[Start of TEXT SEGMENT]

SAN FRANCISCO BAY AREA HIGH SCHOOL teacher Lisa Raskin moved out of a cramped apartment she was sharing with a roommate and into her own place this month, paying a deeply discounted $1,500 a month for a one-bedroom with expansive views within walking distance to work.
It was once an impossible dream in an exorbitantly priced region hostile to new housing. But her employer, a 4,000-student school district south of San Francisco, was the rare success story in the struggle to provide affordable housing. In May, it opened 122 apartments for teachers and staff.
“I have a sense of community, which I think is more valuable than anything else,” Raskin, 41, said. “More districts really need to consider this model. I think it shows educators that they value them.”
The Jefferson Union High School District in San Mateo County’s Daly City, Calif., is among several places in the country with educator housing. But with a national teacher shortage and rapidly rising rents, the working-class district could serve as a harbinger as schools across the U.S. seek to attract and retain educators.
“This is absolutely a solution for other districts. As we’ve gone through the process, we’ve learned of so many other districts interested in doing what we’ve done,” said Andrew Lie, a school board trustee. “For us to be at the front end of this new wave of teacher and staff housing is actually pretty exciting.”
In West Virginia, the American Federation of Teachers recently helped open a building with apartments for teachers and retail shops that officials hope will revitalize the rural town of Welch.
Teachers were traveling “hours and hours to get to school and back,” said Randi Weingarten, AFT union president. “So this became an idea to spark economic development and to create housing.”
Jeff Vincent, co-founder and director of the Center for Cities & Schools at the University of California, Berkeley, said such housing complexes are rare, but he expects more school districts to explore the concept given the benefits of teachers living in the communities where they work.
But such projects face obstacles, including pushback from residents. Vincent urges districts to be cautious.
“One of the biggest barriers is the need for people to think outside the box,” he said. “There are skeptics of whether schools should be doing this with their land.”

[End of TEXT SEGMENT]
[Start of DATA BLOCK]

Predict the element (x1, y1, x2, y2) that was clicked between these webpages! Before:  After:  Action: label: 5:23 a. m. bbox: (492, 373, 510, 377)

[End of DATA BLOCK]

● TASKS:
[A] Name every person the article on educator housing quotes directly.
[B] According to the article on educator housing, how many apartments did the Jefferson Union High School District open in May?
[C] Using the article on educator housing, explain why the American Federation of Teachers helped open the building in Welch, West Virginia.

● THE RESPONSES:
[A] Lisa Raskin, Andrew Lie, Randi Weingarten, Jeff Vincent

[B] It opened 122 apartments for teachers and staff.

[C] Teachers were traveling hours to get to school and back. The building was meant to create housing and spark economic development, and officials hope it will revitalize the rural town.